About this exercise: In the data below, find the line containing "Image resolution: width=687", then set down that line and every later line up to and including the line containing "Open the three-dot more options menu", exactly.

Data for analysis:
-- Opening Marker --

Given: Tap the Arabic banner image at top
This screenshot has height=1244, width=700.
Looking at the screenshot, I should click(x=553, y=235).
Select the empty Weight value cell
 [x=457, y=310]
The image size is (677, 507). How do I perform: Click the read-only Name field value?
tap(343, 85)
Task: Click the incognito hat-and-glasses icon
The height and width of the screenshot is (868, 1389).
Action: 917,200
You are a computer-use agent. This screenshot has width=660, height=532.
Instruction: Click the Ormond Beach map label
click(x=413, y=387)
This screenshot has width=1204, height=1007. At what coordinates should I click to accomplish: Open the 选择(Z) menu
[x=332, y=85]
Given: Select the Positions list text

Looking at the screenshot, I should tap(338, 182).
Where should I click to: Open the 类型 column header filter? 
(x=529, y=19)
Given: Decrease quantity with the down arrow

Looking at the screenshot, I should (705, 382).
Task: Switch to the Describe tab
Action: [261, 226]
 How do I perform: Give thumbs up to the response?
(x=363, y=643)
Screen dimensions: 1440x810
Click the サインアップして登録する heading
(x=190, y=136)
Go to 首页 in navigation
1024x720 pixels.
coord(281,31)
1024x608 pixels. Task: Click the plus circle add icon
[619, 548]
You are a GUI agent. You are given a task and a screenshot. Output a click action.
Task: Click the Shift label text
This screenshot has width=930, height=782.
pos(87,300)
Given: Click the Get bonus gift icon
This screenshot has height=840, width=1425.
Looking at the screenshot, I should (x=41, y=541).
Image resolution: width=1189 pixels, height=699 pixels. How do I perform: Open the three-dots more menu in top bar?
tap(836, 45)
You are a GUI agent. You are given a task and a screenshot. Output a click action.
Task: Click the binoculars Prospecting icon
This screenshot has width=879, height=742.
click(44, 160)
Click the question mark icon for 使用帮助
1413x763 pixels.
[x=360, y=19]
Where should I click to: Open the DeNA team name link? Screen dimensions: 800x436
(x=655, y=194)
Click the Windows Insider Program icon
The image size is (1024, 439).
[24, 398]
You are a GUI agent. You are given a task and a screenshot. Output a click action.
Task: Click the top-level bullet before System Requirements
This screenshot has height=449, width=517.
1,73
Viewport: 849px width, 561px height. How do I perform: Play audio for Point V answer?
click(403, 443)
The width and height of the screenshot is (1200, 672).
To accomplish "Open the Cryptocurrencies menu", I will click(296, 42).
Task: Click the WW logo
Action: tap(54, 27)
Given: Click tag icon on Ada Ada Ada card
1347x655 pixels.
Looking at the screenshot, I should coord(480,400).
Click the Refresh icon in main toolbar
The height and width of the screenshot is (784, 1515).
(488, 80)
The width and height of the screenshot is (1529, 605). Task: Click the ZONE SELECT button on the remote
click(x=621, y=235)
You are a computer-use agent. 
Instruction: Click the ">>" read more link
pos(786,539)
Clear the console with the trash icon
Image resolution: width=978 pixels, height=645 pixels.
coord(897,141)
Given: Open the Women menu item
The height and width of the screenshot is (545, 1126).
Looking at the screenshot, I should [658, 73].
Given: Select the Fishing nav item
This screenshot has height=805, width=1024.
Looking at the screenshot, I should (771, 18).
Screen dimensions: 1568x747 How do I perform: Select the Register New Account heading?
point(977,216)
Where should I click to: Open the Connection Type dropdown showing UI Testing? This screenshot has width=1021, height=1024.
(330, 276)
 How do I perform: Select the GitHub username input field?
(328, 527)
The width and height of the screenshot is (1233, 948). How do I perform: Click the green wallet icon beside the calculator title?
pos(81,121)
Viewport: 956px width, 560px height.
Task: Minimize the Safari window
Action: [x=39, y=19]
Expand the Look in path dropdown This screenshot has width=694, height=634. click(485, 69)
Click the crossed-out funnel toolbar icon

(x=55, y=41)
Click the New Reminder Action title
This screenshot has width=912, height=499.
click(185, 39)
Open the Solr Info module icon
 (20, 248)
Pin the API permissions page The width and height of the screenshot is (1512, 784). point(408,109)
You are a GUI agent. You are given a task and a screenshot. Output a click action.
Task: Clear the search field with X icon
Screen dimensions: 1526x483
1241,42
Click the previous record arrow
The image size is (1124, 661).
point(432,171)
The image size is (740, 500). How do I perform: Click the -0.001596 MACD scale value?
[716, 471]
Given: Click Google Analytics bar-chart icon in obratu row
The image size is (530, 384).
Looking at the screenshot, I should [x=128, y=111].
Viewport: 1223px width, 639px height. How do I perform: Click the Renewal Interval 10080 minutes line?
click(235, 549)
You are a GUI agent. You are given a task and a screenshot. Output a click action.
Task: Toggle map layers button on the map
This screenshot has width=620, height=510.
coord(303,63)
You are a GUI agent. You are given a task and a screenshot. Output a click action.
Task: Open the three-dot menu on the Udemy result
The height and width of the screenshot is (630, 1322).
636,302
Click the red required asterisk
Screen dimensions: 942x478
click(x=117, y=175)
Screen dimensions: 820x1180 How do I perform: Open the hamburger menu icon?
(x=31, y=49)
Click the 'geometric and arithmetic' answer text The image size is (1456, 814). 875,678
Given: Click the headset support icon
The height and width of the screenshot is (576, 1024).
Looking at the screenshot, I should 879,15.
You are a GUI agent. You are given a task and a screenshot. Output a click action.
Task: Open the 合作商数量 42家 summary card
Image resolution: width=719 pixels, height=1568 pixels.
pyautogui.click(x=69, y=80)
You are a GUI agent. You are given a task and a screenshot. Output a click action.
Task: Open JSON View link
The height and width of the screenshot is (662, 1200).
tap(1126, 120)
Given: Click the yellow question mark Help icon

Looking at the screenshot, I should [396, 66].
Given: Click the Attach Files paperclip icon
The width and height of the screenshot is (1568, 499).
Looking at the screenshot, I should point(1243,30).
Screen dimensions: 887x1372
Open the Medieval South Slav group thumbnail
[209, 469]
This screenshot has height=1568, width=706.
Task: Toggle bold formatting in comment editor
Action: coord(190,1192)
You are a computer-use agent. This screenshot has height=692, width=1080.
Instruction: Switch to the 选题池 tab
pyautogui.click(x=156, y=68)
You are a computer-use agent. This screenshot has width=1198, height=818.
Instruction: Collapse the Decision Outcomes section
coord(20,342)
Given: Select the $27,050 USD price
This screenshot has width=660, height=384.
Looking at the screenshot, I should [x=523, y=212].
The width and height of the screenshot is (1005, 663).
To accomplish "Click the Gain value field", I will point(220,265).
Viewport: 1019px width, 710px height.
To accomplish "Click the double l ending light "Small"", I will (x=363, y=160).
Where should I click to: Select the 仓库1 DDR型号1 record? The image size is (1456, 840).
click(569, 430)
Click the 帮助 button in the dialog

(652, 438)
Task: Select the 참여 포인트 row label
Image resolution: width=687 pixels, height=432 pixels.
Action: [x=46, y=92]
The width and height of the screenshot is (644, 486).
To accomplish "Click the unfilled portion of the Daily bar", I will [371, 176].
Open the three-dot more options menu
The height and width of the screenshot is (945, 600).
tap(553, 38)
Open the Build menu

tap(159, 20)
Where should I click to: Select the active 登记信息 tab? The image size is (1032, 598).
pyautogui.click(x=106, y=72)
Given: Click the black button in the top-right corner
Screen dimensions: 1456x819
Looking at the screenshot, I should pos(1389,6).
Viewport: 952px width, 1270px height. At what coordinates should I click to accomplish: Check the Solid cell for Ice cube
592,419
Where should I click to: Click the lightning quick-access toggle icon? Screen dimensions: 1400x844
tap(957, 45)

-- Closing Marker --

Your solution:
Image resolution: width=687 pixels, height=432 pixels.
Action: [x=46, y=92]
The width and height of the screenshot is (644, 486).
To accomplish "Click the unfilled portion of the Daily bar", I will [371, 176].
Open the three-dot more options menu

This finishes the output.